In Mark Douglas-Home’s The Sea Detective, we are introduced to Edinburgh Ph.D. candidate and oceanographer Caladh ‘Cal’ McGill. He is an expert on wave patterns, and is using his knowledge both to complete his degree and to solve a mystery of his own. Then he meets Basanti, a young girl who was trafficked from India to Scotland. She is looking for her friend Preeti, who was also trafficked, and suspects that McGill may be able to help. Once he discovers what he thinks happened to Preeti, his next step is try to get the police to use what he’s found out. That proves to be more difficult than it may seem. Among other things, he’s already been on the police blotter for environmental activism that wasn’t completely legal. But he convinces D.S. Helen Jamieson that he may be right. When she uses the expertise he provides, she’s able to track the traffickers.

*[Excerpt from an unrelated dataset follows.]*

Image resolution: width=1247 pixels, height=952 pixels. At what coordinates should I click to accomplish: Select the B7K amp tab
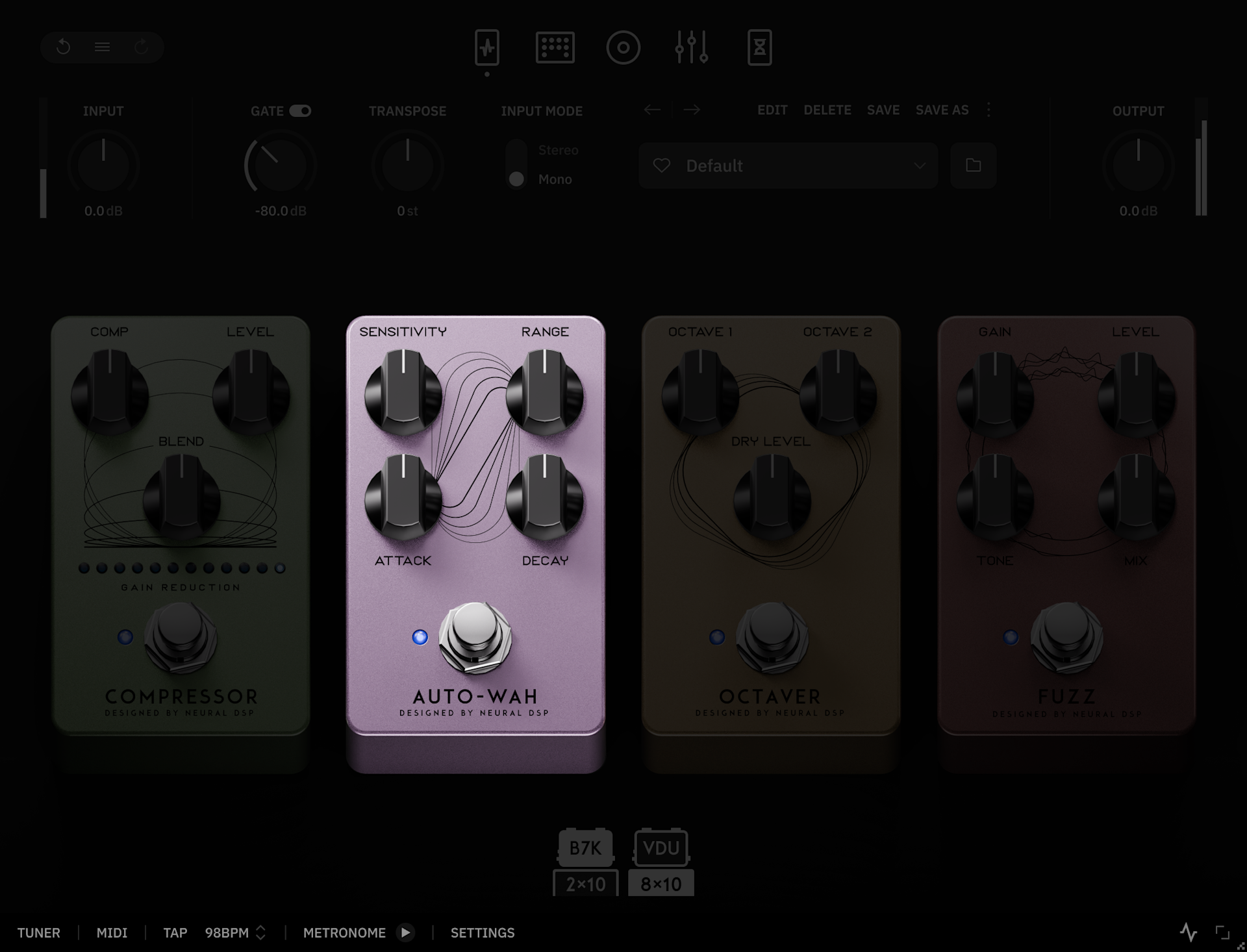click(x=585, y=847)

Keigo Higashino’s Tokyo police detective Shunpei Kusanagi and his team sometimes have some difficult cases to investigate. But they don’t have to rely just on their own knowledge. Kusanagi often turns to mathematician and physicist Dr. Manabu ‘Galileo’ Yukawa. In The Devotion of Suspect X, for instance, Galileo uses his mathematics ability to help solve the murder of Shinji Togashi. Togashi’s ex-wife Yasuko Hanaoka is the chief suspect, but Kusanagi doesn’t have any real evidence to use against her. So he consults with Galileo, who is able to find out what really happened. In this case, his mathematics expertise comes in especially handy, since he is up against someone with plenty of mathematics knowledge.
There are plenty of other novels and series, too, in which experts from all walks of life work with the police to help them solve cases. Such experts really are helpful in real life, and they can add a layer of interest and some character development to a crime novel or series. Which ones have stayed with you?
Oh, and you’ll notice I haven’t mentioned any of the myriad forensics, medical and anthropology experts out there in crime fiction. Too easy ;-)
*NOTE: The title of this post is a line from Robert Wyatt’s Mob Rule.